Notwithstanding the foregoing, the Company shall have no obligation to obtain or
maintain such insurance if the Company determines in good faith that such
insurance is not reasonably available, if the premium costs for such insurance
are disproportionate to the amount of coverage provided, if the coverage
provided by such insurance is limited by exclusions so as to provide an
insufficient
<PAGE>   7
benefit, or if Indemnitee is covered by similar insurance maintained by a
subsidiary or parent of the Company.

         8. Severability. Nothing in this Agreement is intended to require or
shall be construed as requiring the Company to do or fail to do any act in
violation of applicable law. The Company's inability, pursuant to court order,
to perform its obligation under this Agreement shall not constitute a breach of
this Agreement. If the provisions of this Agreement or any portion hereof shall
be invalidated on any ground by any court of competent jurisdiction, then the
Company shall nevertheless indemnify Indemnitee to the fullest extent permitted
by any applicable portion of this Agreement that shall not have been
invalidated, and the balance of this Agreement not so invalidated shall be
enforceable in accordance with its terms.

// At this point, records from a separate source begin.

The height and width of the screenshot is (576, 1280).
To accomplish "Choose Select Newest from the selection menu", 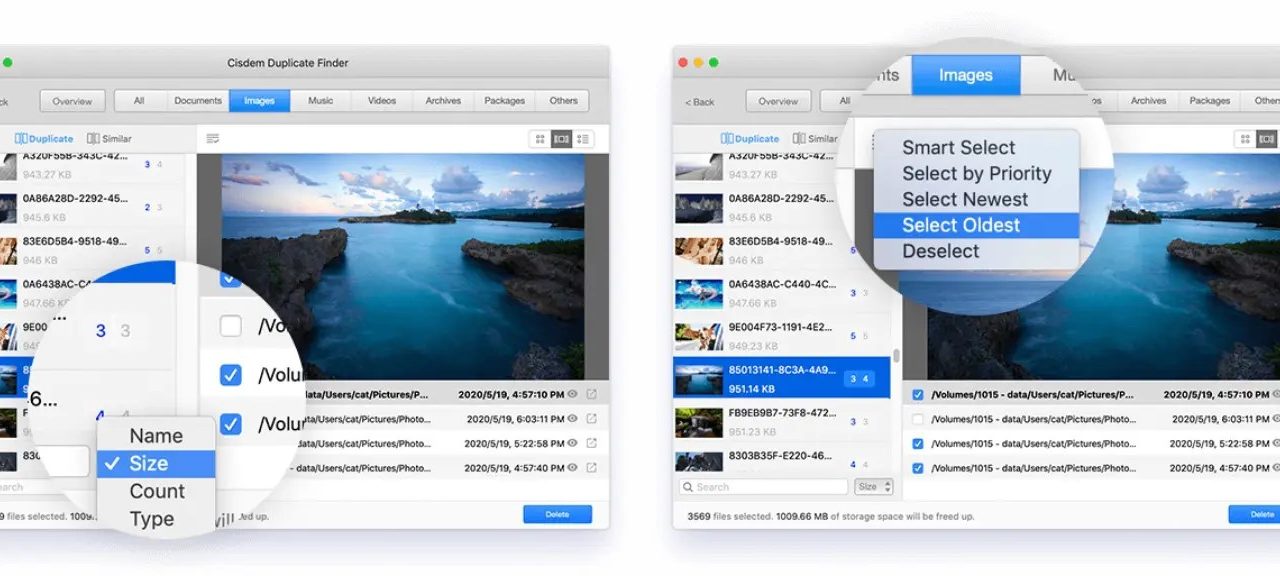I will pos(964,199).
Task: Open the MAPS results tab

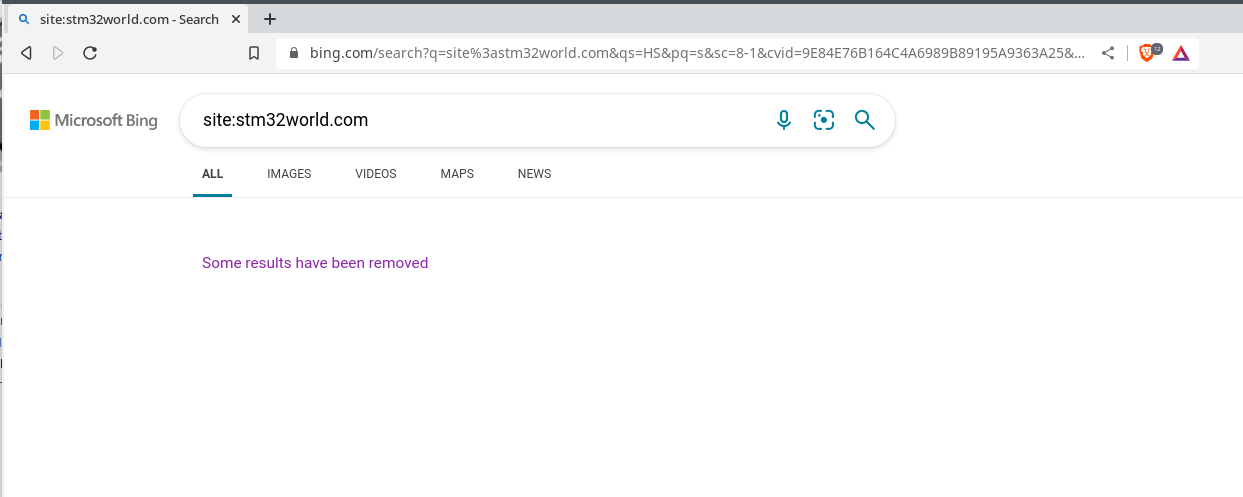Action: click(457, 174)
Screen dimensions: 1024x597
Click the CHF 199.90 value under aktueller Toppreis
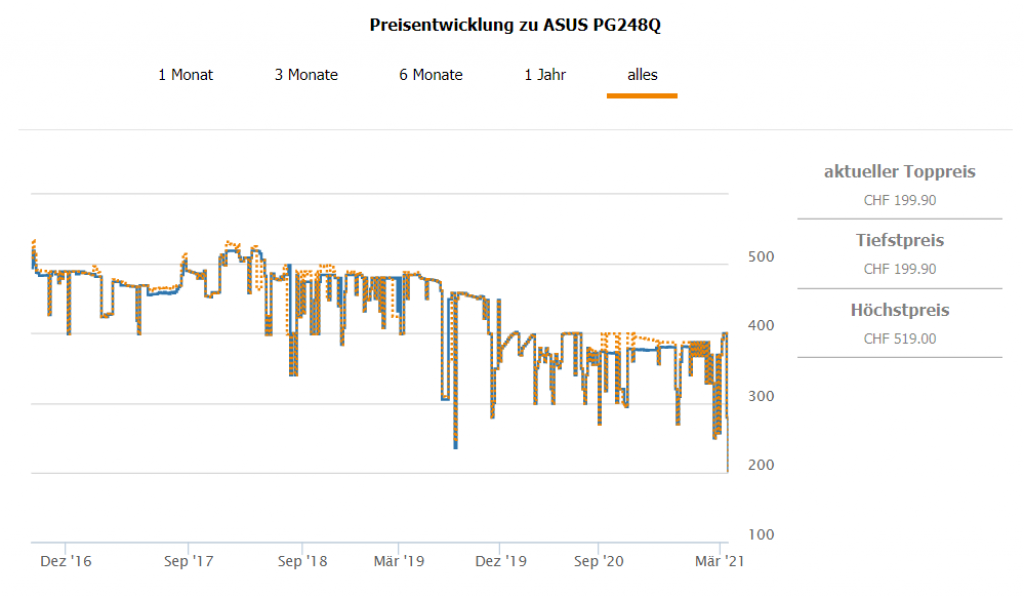pyautogui.click(x=899, y=200)
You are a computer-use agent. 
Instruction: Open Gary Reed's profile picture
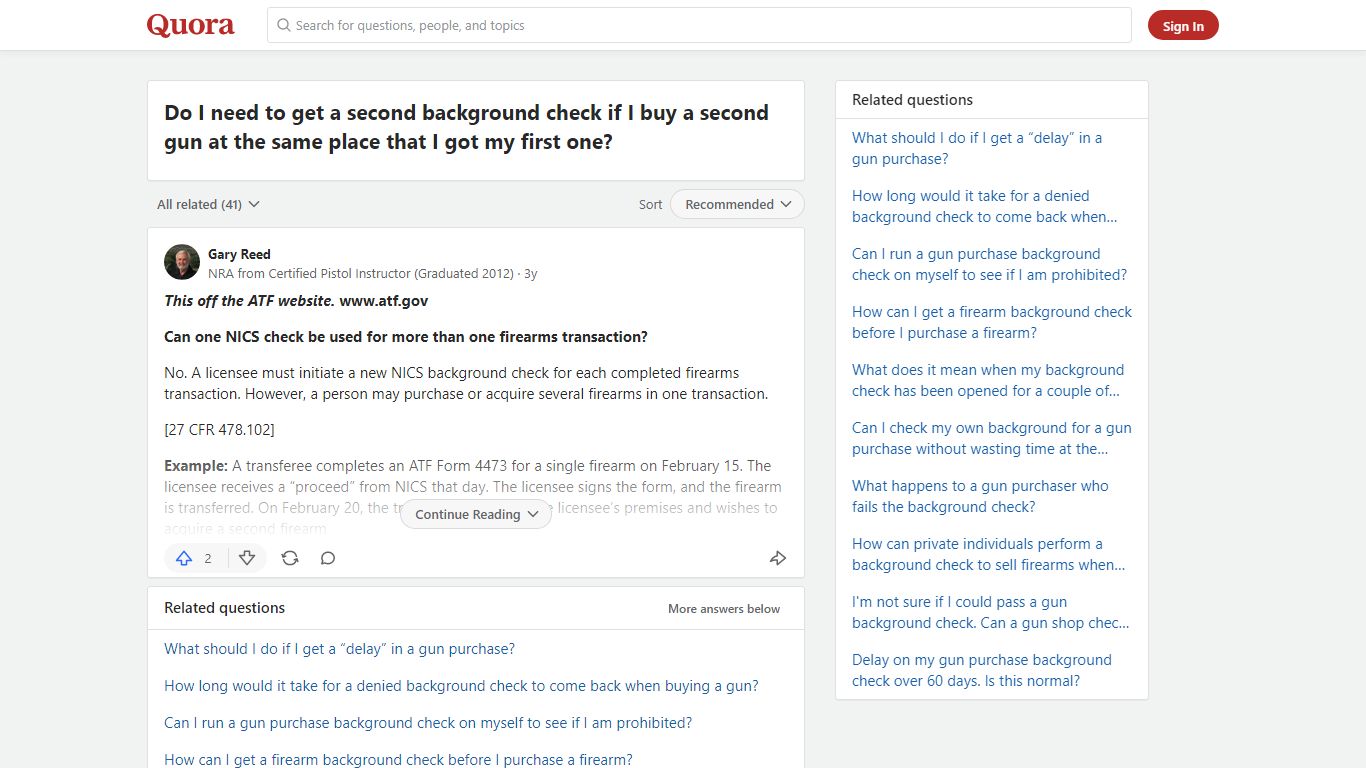click(x=182, y=262)
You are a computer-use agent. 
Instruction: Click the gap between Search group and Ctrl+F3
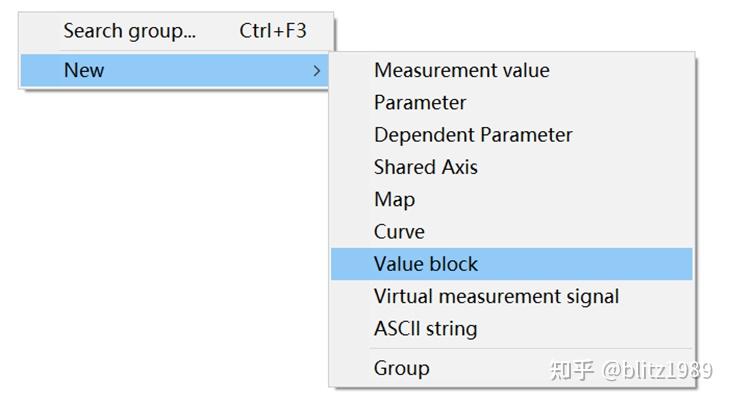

         9. Exceptions. Any other provision herein to the contrary
notwithstanding, the Company shall not be obligated pursuant to the terms of
this Agreement:

                  (a) Claims Initiated by Indemnitee. To indemnify or advance
expenses to Indemnitee with respect to proceedings or claims initiated or
brought voluntarily by Indemnitee and not by way of defense, except with respect
to proceedings brought to establish or enforce a right to indemnification under
this Agreement or any other statute or law or otherwise as required under
Section 145 of the Delaware General Corporation Law, but such indemnification or
advancement of expenses may be provided by the Company in specific cases if the
Board of Directors has approved the initiation or bringing of such suit; or

                  (b) Lack of Good Faith. To indemnify Indemnitee for any
expenses incurred by the Indemnitee with respect to any proceeding instituted by
Indemnitee to enforce or interpret this Agreement, if a court of competent
jurisdiction determines that each of the material assertions made by the
Indemnitee in such proceeding was not made in good faith or was frivolous; or

                  (c) Insured Claims. To indemnify Indemnitee for expenses or
liabilities of any type whatsoever (including, but not limited to, judgments,
fines, ERISA excise taxes or penalties, and amounts paid in settlement) to the
extent such expenses or liabilities have been paid directly to Indemnitee by an
insurance carrier under a policy of officers' and directors' liability insurance
maintained by the Company, its parent or any of its subsidiaries; or

                  (d) Claims Under Section 16(b). To indemnify Indemnitee for
expenses and the payment of "short swing profits" arising from the purchase and
sale or the sale and purchase by Indemnitee of securities in violation of
Section 16(b) of the Securities Exchange Act of 1934, as amended, or any similar
successor statute.

                  (e) Public Policy. To indemnify Indemnitee to the extent that
a court of competent jurisdiction has finally determined that such
indemnification would be prohibited as contrary to public policy.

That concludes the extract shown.